Rows on where targets appear
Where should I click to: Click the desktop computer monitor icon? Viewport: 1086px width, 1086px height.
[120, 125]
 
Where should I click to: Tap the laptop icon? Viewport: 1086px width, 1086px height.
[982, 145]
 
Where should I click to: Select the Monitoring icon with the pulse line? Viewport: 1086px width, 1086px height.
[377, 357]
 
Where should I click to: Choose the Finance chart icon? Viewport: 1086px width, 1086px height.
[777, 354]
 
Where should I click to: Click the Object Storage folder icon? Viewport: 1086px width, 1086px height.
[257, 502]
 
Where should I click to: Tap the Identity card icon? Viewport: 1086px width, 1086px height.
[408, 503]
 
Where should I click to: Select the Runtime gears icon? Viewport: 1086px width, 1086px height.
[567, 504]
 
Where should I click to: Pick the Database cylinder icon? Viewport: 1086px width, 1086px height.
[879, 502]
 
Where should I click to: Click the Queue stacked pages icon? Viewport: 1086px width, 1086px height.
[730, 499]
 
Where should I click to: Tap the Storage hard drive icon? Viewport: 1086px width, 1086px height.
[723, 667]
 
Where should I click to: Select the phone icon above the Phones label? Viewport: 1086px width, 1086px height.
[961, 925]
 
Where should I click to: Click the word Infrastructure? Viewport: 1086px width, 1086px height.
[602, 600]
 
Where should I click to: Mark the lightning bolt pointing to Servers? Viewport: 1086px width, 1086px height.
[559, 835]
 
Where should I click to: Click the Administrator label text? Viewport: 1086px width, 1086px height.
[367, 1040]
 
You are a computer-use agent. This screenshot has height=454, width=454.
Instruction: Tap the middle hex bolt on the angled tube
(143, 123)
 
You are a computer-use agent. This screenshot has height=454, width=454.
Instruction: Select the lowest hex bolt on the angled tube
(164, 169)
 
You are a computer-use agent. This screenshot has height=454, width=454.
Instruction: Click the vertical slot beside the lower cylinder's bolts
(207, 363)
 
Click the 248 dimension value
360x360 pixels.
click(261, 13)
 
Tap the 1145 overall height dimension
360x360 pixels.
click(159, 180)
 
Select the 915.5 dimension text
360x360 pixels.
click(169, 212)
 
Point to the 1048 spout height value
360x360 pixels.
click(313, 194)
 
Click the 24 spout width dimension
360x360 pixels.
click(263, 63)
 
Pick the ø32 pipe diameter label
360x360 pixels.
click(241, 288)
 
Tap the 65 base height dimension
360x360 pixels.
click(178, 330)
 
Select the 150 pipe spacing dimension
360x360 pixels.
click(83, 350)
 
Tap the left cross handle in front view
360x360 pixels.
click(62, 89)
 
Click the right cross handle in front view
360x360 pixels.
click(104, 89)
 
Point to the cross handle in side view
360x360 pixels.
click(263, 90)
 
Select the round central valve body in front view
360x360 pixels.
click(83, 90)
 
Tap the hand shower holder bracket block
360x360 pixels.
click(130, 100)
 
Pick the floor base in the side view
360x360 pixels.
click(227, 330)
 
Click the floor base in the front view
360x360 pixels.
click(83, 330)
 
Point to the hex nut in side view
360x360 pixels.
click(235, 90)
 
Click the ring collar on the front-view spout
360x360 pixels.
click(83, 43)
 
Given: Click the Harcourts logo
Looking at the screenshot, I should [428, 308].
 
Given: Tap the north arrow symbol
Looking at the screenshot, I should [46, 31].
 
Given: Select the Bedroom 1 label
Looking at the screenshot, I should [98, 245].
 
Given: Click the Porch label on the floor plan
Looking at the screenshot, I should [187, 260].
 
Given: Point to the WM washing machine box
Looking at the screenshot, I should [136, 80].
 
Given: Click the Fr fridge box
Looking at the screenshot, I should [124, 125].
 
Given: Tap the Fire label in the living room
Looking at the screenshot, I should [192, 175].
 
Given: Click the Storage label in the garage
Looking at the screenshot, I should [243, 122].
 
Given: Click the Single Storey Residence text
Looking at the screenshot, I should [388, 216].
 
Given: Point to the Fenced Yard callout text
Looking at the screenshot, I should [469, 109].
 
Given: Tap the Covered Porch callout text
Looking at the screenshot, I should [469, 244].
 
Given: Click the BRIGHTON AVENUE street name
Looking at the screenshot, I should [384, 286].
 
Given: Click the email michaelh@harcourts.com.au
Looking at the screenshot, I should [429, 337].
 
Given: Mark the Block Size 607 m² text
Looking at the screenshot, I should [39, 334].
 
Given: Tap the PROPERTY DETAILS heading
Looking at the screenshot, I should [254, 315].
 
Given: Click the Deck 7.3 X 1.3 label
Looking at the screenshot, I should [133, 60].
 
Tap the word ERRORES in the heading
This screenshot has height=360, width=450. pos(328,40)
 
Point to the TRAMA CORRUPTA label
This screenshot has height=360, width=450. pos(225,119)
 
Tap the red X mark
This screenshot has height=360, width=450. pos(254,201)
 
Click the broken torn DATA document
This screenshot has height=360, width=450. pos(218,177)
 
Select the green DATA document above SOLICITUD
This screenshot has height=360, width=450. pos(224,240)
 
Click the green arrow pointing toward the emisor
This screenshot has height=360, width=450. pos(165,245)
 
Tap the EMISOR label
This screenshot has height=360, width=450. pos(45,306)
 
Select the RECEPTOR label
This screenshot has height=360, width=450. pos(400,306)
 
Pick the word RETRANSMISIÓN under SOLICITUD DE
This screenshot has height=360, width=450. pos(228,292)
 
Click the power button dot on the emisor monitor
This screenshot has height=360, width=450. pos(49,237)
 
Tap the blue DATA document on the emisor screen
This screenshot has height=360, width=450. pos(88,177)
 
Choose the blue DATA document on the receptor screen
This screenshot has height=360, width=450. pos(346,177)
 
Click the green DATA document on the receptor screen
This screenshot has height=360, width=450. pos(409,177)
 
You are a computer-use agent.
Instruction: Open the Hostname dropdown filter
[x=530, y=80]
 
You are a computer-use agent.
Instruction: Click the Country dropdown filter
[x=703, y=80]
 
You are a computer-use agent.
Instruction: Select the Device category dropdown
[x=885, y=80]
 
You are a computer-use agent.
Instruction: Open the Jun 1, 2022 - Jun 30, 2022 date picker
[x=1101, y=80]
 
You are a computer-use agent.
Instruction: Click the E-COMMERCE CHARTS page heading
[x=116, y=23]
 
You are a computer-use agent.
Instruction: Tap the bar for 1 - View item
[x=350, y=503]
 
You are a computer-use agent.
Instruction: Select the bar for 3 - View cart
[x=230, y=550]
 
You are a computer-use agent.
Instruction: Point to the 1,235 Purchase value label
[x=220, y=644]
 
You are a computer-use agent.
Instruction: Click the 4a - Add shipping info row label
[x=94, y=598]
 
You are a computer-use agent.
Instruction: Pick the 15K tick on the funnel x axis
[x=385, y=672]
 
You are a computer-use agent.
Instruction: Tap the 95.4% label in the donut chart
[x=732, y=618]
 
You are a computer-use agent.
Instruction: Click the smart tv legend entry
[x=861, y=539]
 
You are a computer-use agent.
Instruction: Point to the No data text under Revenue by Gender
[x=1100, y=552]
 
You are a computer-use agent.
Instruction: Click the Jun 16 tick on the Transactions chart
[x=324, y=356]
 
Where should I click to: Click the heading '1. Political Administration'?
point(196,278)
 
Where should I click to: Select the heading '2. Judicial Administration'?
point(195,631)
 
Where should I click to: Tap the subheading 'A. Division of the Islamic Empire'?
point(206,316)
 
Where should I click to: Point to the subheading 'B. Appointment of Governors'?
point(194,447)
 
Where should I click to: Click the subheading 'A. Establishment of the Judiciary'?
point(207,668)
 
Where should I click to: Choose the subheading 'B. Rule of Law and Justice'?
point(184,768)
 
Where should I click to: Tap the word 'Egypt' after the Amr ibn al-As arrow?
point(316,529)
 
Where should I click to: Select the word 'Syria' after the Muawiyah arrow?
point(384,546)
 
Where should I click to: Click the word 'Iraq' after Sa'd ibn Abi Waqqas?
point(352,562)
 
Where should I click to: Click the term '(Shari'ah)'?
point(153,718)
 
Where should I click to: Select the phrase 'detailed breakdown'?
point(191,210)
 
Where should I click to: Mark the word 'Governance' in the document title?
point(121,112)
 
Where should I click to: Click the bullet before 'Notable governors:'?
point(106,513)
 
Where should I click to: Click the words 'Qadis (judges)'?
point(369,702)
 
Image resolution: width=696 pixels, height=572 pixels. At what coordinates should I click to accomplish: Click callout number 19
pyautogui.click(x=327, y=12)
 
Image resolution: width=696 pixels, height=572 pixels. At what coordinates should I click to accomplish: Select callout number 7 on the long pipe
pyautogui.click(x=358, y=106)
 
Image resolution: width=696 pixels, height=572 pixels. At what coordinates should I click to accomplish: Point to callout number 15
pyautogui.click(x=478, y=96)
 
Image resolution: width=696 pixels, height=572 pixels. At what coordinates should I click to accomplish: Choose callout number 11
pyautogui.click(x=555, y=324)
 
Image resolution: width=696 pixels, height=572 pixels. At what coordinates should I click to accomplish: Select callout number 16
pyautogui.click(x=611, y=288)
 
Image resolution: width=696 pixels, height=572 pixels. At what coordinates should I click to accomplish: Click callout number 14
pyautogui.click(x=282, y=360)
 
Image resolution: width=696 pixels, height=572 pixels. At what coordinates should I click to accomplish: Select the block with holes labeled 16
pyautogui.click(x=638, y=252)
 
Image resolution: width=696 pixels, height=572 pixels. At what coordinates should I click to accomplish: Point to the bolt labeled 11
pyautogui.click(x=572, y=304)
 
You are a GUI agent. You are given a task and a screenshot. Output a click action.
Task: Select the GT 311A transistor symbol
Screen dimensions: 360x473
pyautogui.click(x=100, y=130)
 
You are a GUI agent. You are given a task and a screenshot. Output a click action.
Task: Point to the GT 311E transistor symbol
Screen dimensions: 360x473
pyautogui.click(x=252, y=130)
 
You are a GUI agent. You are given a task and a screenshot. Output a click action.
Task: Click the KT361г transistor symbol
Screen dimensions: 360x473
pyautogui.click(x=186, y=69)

▶ **AIM**:
Rewrite the lines as a Markdown table with the columns Number and Line, numbering each line and leaving out blank lines. Begin at the line that contains "Where should I click to: Tap the word" and stop after the line that contains "pyautogui.click(x=611, y=288)".

▶ **FULL OUTPUT**:
| Number | Line |
|---|---|
| 1 | Where should I click to: Tap the word 'Egypt' after the Amr ibn al-As arrow? |
| 2 | point(316,529) |
| 3 | Where should I click to: Select the word 'Syria' after the Muawiyah arrow? |
| 4 | point(384,546) |
| 5 | Where should I click to: Click the word 'Iraq' after Sa'd ibn Abi Waqqas? |
| 6 | point(352,562) |
| 7 | Where should I click to: Click the term '(Shari'ah)'? |
| 8 | point(153,718) |
| 9 | Where should I click to: Select the phrase 'detailed breakdown'? |
| 10 | point(191,210) |
| 11 | Where should I click to: Mark the word 'Governance' in the document title? |
| 12 | point(121,112) |
| 13 | Where should I click to: Click the bullet before 'Notable governors:'? |
| 14 | point(106,513) |
| 15 | Where should I click to: Click the words 'Qadis (judges)'? |
| 16 | point(369,702) |
| 17 | Image resolution: width=696 pixels, height=572 pixels. At what coordinates should I click to accomplish: Click callout number 19 |
| 18 | pyautogui.click(x=327, y=12) |
| 19 | Image resolution: width=696 pixels, height=572 pixels. At what coordinates should I click to accomplish: Select callout number 7 on the long pipe |
| 20 | pyautogui.click(x=358, y=106) |
| 21 | Image resolution: width=696 pixels, height=572 pixels. At what coordinates should I click to accomplish: Point to callout number 15 |
| 22 | pyautogui.click(x=478, y=96) |
| 23 | Image resolution: width=696 pixels, height=572 pixels. At what coordinates should I click to accomplish: Choose callout number 11 |
| 24 | pyautogui.click(x=555, y=324) |
| 25 | Image resolution: width=696 pixels, height=572 pixels. At what coordinates should I click to accomplish: Select callout number 16 |
| 26 | pyautogui.click(x=611, y=288) |